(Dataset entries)
--- start ---

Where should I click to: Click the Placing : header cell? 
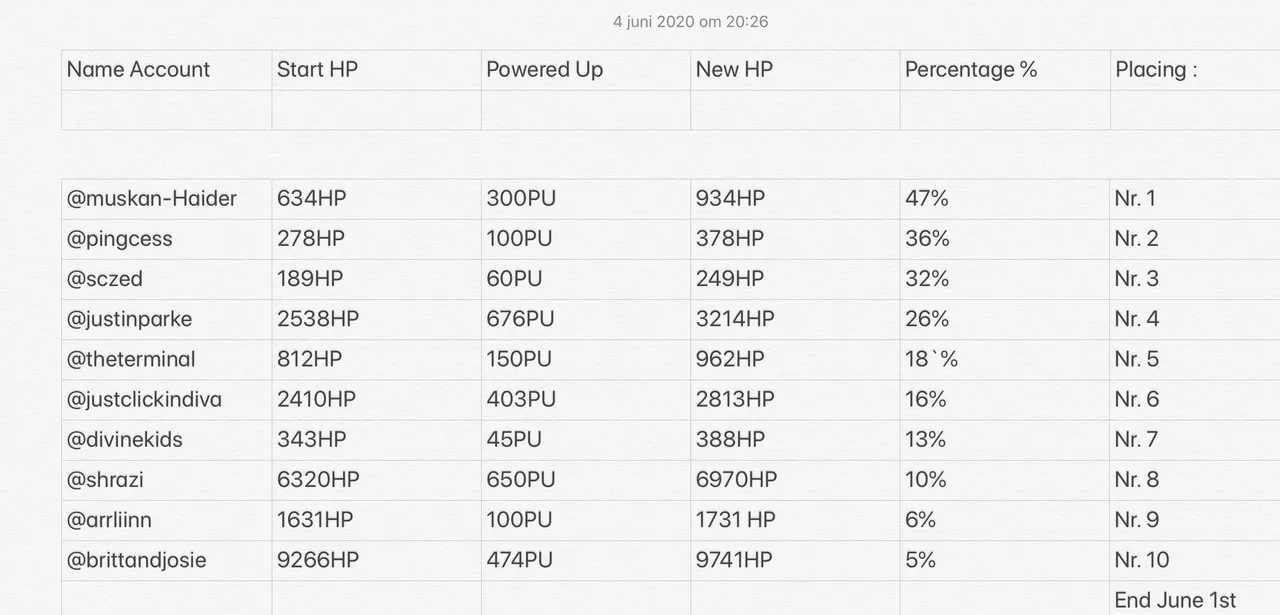coord(1195,70)
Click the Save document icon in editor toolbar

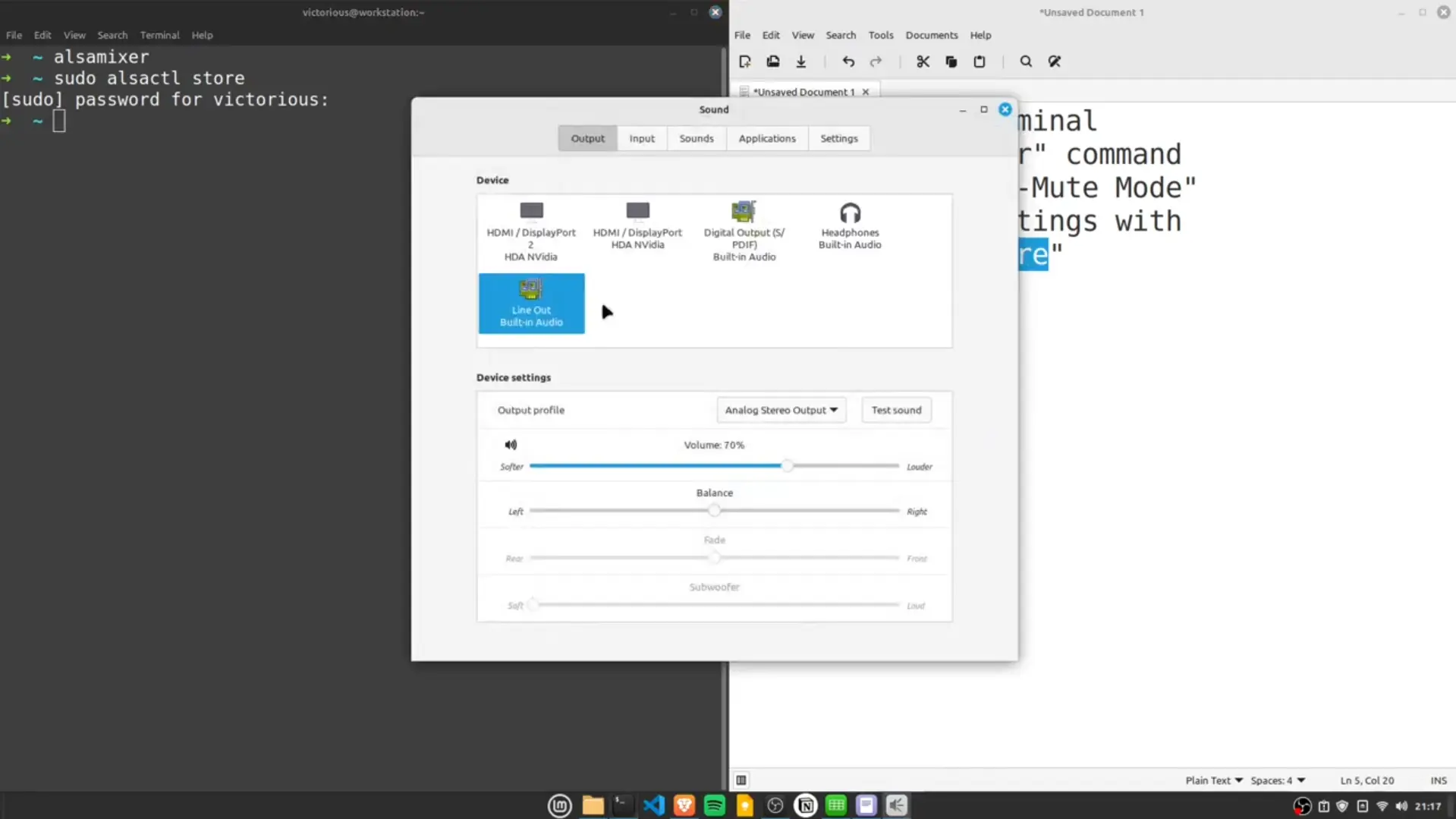[x=800, y=61]
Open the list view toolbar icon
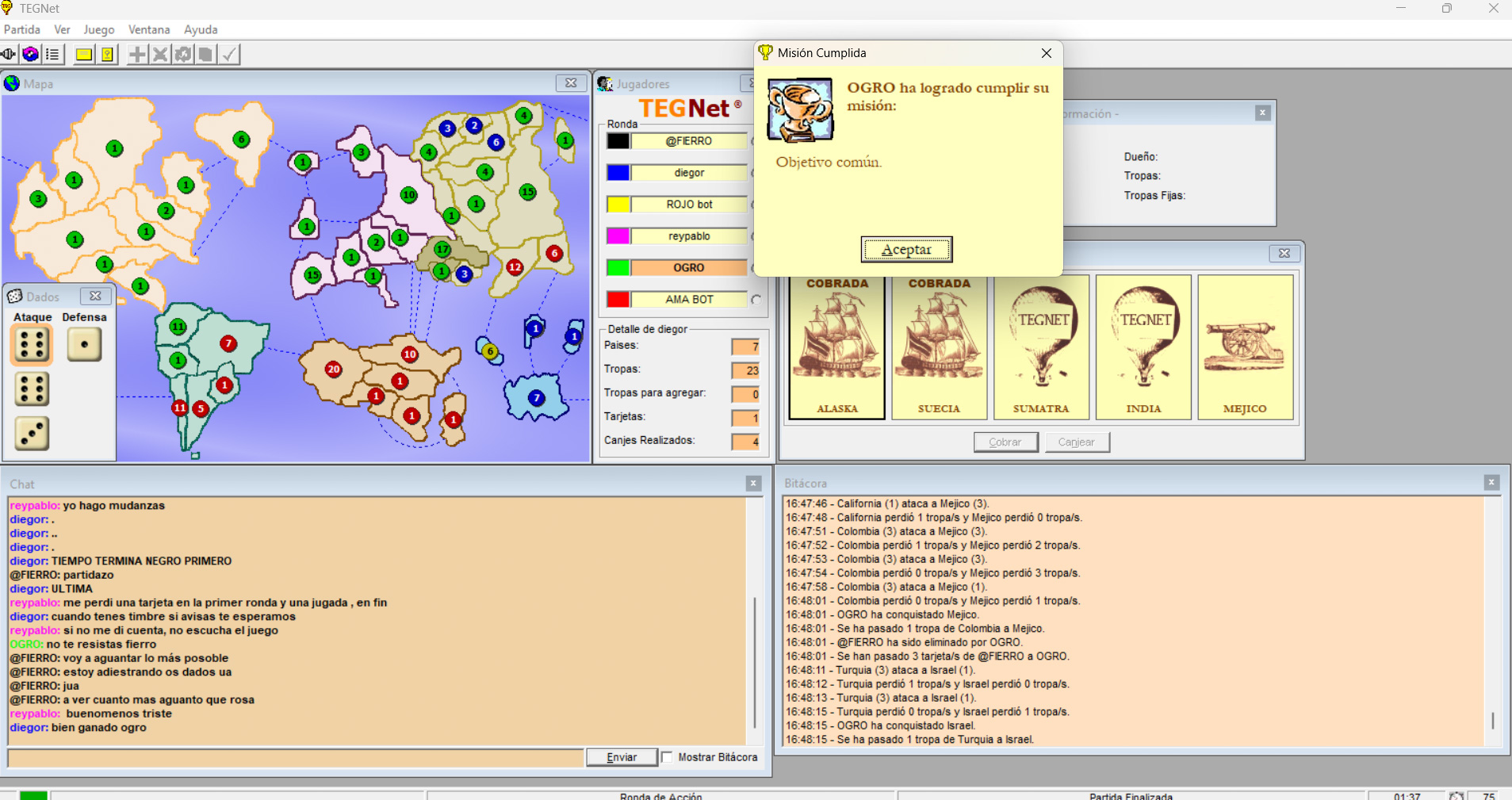The image size is (1512, 800). [x=53, y=55]
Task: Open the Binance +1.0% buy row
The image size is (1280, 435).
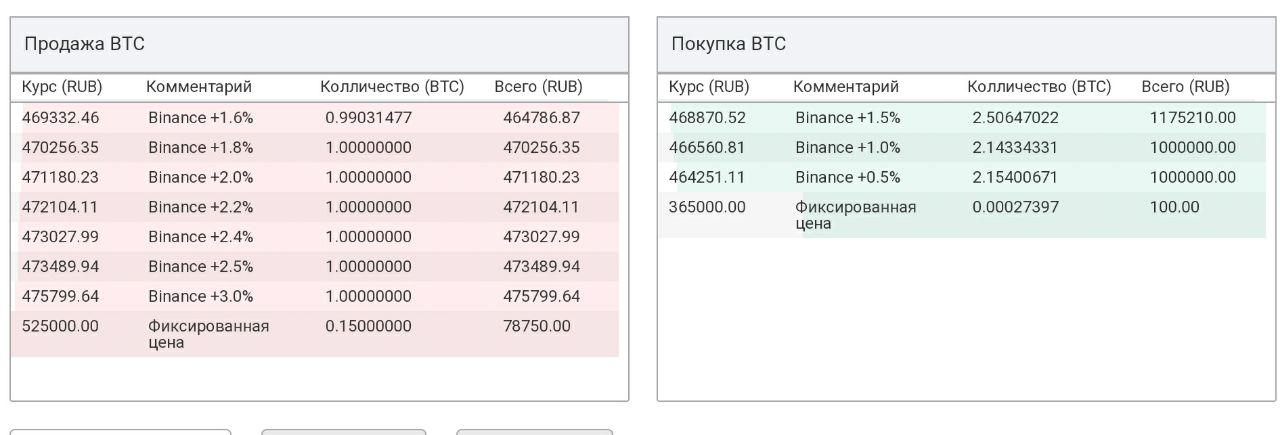Action: point(962,148)
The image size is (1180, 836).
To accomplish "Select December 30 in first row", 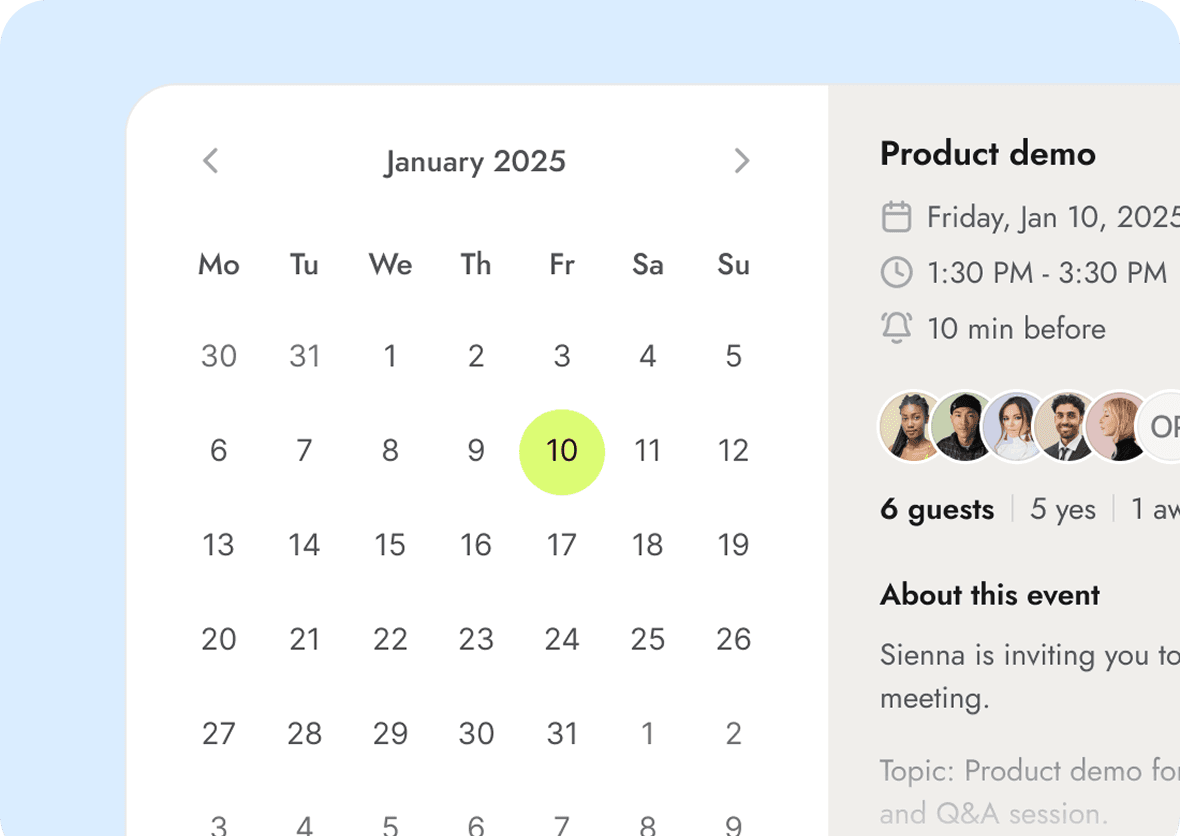I will [x=218, y=356].
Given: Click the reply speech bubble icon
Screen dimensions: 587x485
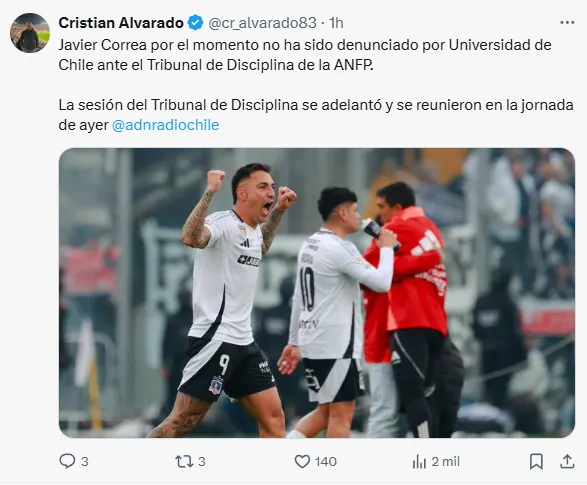Looking at the screenshot, I should (67, 461).
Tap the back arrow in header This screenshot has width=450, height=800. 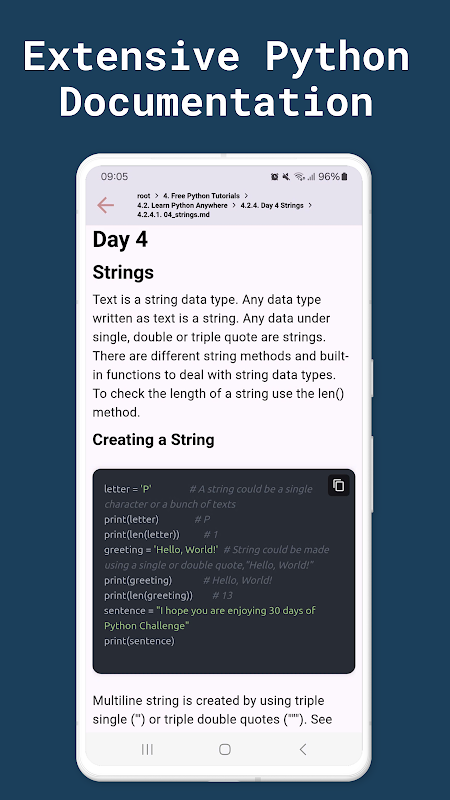(x=106, y=205)
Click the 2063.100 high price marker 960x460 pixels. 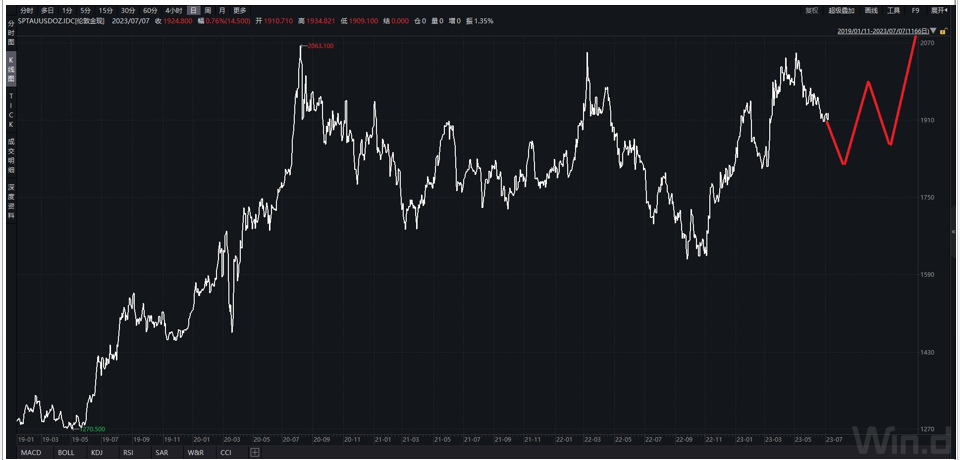point(319,46)
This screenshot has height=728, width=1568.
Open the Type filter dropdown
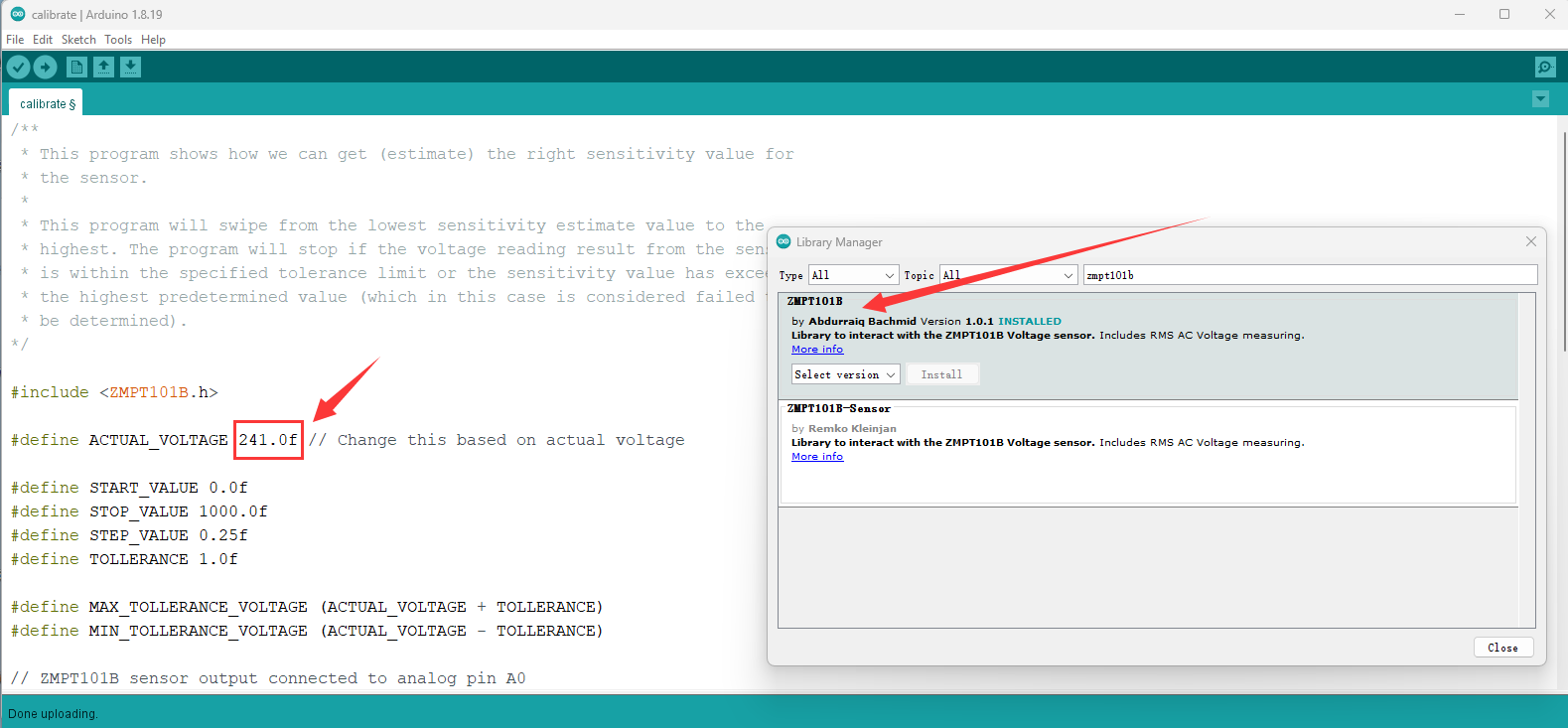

--- end ---

Request ::
Identify every line in the entries above that contains the word "toolbar", matching case exactly, and copy each of those lines.

Task result ::
Click the Save document icon in editor toolbar
Open the list view toolbar icon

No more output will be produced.